Task description — Below are lines of records; copy exactly those from the one containing "The image size is (532, 795)." through the one containing "the General configuration", leaving the pictures behind.

Data shown —
##########

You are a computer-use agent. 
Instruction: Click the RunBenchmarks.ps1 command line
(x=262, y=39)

##########

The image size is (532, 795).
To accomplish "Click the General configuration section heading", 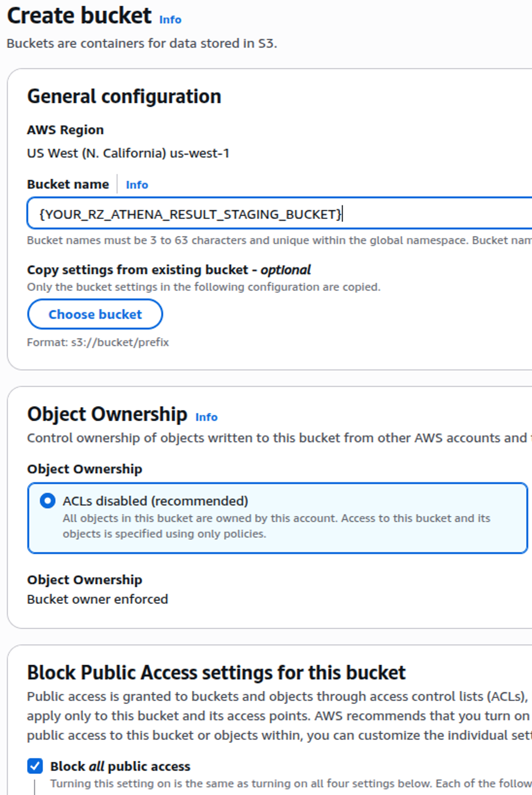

##########

Solution for this problem —
The image size is (532, 795).
To accomplish "Click the General configuration section heading", 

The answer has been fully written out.